◆ WHAT THE EXERCISE ASKS
Lines from the first one down to the one containing "Given: Click the save icon in toolbar" in the data below are the only ones needed; please return them exactly, both ends included.

[Collected data entries]

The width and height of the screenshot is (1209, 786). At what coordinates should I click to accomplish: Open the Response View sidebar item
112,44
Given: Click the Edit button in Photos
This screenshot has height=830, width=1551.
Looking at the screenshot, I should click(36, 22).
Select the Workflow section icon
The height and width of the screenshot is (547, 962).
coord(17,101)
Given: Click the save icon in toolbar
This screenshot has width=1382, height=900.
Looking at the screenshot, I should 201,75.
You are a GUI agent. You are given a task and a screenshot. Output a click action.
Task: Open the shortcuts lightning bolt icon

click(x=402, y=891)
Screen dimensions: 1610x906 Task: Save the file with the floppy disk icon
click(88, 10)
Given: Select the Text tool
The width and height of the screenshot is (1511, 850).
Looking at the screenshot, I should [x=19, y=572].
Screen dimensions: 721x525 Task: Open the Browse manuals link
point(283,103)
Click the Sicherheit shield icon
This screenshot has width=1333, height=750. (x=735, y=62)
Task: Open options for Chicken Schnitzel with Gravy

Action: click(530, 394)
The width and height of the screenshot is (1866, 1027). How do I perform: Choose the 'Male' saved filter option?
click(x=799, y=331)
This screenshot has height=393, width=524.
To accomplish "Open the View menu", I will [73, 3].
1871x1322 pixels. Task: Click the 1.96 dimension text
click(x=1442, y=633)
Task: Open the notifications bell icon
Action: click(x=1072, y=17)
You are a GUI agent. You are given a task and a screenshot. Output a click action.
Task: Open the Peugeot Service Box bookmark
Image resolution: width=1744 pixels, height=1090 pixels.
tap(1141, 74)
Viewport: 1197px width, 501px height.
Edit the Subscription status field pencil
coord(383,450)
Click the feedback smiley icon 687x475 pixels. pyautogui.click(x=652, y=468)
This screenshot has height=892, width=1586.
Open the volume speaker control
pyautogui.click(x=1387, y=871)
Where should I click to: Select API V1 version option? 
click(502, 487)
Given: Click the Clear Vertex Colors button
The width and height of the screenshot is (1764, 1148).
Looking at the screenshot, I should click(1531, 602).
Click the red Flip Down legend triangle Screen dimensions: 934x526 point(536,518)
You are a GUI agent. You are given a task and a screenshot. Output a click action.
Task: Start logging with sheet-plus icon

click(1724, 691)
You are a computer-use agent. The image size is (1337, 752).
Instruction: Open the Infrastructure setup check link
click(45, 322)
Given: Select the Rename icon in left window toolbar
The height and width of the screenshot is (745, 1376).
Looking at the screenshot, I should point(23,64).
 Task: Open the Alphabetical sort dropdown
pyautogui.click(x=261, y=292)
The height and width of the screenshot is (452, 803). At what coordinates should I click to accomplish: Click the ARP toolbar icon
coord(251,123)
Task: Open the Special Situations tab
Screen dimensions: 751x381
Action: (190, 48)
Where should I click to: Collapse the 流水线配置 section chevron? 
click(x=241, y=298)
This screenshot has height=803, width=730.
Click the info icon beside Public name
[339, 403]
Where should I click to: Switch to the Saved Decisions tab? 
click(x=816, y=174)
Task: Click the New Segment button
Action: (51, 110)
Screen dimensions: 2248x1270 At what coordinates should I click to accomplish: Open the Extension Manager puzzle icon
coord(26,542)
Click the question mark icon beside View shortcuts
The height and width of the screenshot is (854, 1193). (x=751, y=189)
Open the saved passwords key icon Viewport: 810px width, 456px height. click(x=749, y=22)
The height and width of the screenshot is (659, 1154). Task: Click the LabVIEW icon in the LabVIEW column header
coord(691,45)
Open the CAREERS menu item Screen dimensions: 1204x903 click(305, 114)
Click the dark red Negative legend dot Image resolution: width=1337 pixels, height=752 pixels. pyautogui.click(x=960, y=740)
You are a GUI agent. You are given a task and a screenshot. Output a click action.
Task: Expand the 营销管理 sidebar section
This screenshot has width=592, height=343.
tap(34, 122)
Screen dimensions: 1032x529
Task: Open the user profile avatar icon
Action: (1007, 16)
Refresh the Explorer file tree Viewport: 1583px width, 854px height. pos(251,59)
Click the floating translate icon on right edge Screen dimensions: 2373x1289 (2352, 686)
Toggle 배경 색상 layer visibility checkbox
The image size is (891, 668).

◆ RESULT OF THIS EXERCISE
The width and height of the screenshot is (1209, 786). At what coordinates should I click to accomplish: Open the Response View sidebar item
112,44
Given: Click the Edit button in Photos
This screenshot has height=830, width=1551.
Looking at the screenshot, I should click(36, 22).
Select the Workflow section icon
The height and width of the screenshot is (547, 962).
coord(17,101)
Given: Click the save icon in toolbar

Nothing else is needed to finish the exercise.